The identification $dU = -\mathbf{F}\cdot d\mathbf{r}$ is true for any spatial displacement in the position $\mathbf{r}$ in any trajectory---after all, it is essentially the defining relation between force and potential energy in a conservative system. The step where you replaced $\mathbf{v}dt$ with $d\mathbf{r}$, on the other hand, is only valid once a trajectory has been fixed. This automatically means that any functional relation between $\mathbf{a}$ and $\mathbf{r}$ obtained after that step is only valid for one given trajectory, and is therefore no longer true if you treat $\mathbf{r}$ as an independent variable (as opposed to a collection of implicit functions of time, $\mathbf{r} = \mathbf{r}(t)$).

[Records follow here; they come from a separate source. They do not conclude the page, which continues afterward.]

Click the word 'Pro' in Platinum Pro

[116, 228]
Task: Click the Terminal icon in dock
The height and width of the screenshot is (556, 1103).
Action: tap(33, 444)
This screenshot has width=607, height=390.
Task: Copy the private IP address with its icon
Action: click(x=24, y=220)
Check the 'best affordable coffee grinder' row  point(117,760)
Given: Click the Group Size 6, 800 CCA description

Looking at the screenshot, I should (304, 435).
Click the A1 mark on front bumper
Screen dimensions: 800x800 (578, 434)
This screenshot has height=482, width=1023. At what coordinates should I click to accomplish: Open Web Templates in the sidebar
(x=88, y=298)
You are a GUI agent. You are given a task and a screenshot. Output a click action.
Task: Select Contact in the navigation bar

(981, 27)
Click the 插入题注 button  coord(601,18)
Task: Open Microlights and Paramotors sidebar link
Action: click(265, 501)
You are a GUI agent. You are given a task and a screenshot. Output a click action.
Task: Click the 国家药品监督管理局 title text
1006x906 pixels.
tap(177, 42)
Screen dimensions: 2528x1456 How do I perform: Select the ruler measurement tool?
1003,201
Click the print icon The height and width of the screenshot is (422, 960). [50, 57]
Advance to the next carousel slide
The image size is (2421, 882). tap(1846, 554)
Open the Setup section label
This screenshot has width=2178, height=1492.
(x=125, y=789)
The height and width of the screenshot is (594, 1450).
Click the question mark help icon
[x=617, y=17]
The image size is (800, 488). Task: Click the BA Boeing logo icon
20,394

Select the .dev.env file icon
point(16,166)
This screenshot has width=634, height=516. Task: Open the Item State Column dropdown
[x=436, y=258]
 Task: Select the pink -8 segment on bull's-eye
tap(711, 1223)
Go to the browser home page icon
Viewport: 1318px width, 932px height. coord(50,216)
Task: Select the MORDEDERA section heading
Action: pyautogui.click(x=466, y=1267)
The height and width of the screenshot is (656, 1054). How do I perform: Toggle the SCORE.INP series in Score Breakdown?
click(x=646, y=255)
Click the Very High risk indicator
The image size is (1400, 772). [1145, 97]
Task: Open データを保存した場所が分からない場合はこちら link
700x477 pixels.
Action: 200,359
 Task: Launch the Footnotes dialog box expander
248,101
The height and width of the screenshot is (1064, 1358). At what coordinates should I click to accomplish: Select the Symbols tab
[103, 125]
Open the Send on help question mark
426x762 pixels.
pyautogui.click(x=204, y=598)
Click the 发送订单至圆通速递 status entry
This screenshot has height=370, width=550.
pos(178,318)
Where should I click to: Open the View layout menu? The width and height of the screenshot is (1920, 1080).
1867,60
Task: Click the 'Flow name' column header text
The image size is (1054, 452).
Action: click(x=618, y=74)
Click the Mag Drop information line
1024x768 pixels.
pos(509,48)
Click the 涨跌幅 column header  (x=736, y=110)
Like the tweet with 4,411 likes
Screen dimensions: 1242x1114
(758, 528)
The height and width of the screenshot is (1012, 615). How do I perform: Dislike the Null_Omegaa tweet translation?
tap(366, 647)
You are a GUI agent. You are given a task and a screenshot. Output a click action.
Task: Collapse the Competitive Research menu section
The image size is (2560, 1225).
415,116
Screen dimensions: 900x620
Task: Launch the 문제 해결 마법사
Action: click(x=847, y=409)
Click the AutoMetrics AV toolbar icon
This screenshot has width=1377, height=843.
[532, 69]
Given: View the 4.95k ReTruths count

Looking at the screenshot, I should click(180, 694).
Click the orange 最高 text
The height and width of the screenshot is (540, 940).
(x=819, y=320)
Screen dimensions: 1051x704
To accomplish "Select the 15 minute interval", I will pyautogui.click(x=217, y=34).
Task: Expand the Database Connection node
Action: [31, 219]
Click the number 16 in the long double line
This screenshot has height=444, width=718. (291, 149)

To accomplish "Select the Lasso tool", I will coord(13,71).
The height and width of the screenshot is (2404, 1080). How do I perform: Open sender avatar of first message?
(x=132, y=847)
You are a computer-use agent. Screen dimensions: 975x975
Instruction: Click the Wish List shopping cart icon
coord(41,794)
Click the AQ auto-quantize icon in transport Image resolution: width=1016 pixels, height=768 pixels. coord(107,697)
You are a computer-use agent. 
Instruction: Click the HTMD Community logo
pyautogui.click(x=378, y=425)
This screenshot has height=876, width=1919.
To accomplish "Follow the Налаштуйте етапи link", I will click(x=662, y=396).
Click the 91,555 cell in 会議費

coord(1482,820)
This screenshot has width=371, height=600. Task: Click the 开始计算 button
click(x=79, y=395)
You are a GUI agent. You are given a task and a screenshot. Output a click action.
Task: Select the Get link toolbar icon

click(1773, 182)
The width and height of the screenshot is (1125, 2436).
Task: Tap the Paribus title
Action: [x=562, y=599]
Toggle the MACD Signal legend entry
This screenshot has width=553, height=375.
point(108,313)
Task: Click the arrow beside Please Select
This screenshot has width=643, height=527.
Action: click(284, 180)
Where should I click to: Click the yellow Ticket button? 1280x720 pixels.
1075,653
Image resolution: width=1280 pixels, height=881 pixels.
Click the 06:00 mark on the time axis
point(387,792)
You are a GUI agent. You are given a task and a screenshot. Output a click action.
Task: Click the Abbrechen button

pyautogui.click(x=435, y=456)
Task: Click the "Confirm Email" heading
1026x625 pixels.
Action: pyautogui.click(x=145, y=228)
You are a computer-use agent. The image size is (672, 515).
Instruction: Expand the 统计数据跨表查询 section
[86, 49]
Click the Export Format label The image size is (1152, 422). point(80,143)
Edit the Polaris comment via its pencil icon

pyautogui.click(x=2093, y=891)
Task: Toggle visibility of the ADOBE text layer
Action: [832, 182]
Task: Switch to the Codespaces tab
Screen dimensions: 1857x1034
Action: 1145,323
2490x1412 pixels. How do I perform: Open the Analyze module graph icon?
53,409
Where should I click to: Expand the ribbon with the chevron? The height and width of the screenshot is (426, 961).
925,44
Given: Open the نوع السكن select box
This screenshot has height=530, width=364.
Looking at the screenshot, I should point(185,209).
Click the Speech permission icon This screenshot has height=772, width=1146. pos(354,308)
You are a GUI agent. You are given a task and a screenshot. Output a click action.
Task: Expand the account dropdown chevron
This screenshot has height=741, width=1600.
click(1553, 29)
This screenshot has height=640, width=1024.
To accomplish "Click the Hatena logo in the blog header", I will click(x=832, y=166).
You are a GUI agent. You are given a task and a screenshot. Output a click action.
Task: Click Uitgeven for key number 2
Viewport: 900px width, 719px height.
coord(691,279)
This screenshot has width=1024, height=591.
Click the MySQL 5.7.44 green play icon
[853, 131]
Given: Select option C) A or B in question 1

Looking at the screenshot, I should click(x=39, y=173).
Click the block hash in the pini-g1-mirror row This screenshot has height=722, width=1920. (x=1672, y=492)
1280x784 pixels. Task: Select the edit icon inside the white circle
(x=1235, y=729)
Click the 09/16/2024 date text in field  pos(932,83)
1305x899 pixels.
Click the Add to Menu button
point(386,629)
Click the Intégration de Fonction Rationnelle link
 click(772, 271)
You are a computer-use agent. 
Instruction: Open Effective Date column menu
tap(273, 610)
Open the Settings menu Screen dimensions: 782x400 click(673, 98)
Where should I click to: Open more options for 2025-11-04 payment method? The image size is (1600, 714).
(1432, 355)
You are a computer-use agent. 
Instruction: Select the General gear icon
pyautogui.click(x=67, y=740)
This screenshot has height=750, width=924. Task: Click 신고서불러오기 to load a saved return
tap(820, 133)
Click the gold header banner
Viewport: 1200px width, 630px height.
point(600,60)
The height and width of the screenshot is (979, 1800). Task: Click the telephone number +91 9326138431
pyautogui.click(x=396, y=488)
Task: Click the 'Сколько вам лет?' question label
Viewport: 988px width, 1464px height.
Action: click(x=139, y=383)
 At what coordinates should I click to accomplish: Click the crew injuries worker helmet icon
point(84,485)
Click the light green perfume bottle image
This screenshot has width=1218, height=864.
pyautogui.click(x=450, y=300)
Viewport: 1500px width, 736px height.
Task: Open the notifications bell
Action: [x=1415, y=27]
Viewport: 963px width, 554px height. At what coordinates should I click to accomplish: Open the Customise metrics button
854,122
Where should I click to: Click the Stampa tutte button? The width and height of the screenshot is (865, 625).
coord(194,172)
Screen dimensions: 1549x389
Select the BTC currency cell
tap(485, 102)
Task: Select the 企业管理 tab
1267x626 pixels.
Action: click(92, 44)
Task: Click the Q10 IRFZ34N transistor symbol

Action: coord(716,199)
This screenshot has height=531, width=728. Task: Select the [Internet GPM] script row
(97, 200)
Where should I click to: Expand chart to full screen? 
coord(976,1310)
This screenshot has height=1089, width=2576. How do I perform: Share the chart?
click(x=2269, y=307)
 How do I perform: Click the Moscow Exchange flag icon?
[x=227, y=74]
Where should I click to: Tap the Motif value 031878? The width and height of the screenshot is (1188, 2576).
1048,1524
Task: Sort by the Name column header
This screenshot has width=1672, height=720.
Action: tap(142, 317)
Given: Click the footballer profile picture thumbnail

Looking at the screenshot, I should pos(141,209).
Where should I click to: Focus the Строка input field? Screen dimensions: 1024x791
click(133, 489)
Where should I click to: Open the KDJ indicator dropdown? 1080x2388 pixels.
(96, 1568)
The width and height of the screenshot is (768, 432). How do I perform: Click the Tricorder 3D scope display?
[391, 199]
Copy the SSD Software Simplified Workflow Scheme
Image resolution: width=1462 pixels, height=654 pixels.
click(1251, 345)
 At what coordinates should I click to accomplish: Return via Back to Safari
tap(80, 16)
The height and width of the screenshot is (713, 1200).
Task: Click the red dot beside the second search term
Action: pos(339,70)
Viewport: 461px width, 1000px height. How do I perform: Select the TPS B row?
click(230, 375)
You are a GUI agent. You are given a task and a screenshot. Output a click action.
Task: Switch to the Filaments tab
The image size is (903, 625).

Just to illustrate how important this distinction is, let us assume for a minute that the answer to your question is affirmative, so that we can essentially treat $v^2$ as an independent function of $\mathbf{r}$ from which the acceleration is derived through $\mathbf{a} = \frac{1}{2}\nabla (v^2)$. By making use of $\mathbf{F} = m\mathbf{a} = -\nabla U$, we would get to $$\nabla\left(\dfrac{1}{2}mv^2 + U(\mathbf{r})\right) = 0.$$

Now, at a superficial level, this may just look like the good old law for conservation of energy, $\dfrac{1}{2}mv^2 + U(\mathbf{r}) = \text{constant}$. But if this were true as a vector field in $\mathbb{R}^n$ (if space is $n$-dimensional), it would mean something much more restrictive than conservation of energy: it would actually imply that

$$\dfrac{1}{2}mv_1^2 + U(\mathbf{r}_1) =\text{constant}=\dfrac{1}{2}mv_2^2 + U(\mathbf{r}_2)$$

even for points $\mathbf{r}_1$ and $\mathbf{r}_2$ which are not connected by a solution to the equations of motion. In other words, not only would energy be conserved, but it would actually attain the same value (which we might as well set to zero by shifting the potential by a constant) among all solutions to the equations of motion. This is clearly not true in general, even for conservative systems. The version of the equation that is true is very similar to the previous one, but instead of having the gradient, we just have $$\dfrac{d}{dt}\left(\dfrac{1}{2}mv^2 + U(\mathbf{r})\right) = 0$$ with $\mathbf{v}$ and $\mathbf{r}$ being treated as implicit functions of $t$.

Answer 2

When deriving the work-energy theorem, the steps are similar. From the Newton's second law $\mathbf F = m\mathbf a$. Making the dot product with the displacement $\mathbf {dr}$: $$dw = \mathbf F \cdot \mathbf {dr} = m \frac{\mathbf{dv}}{dt} \cdot \mathbf{dr} = m \frac{\mathbf{dr}}{dt}\cdot \mathbf{dv} = m\mathbf v\cdot \mathbf{dv} = d(\frac{1}{2}mv^2)$$

If $\mathbf F$ is minus the gradient of a scalar potential: $$-\nabla V \cdot \mathbf {dr} = d(\frac{1}{2}mv^2)$$ From this we can not derive that: $$d(\frac{1}{2}mv^2) = \nabla (\frac{1}{2}mv^2)\cdot \mathbf{dr} $$ because it is to say that the kinetic energy is a function of the position, when it could be written: $$d(\frac{1}{2}mv^2) = \frac {\partial(\frac{1}{2}mv^2)}{\partial x}dx + \frac {\partial(\frac{1}{2}mv^2)}{\partial y}dy + \frac {\partial (\frac{1}{2}mv^2)}{\partial z}dz $$ But that is not the case.

Answer 3

Consider constant a, so $v=a t$, $v^2=a^2 t^2$, $\frac{dv}{dt}=2a^2t$. Your error $v^2$ has no information of direction, so your following vectors do not follow.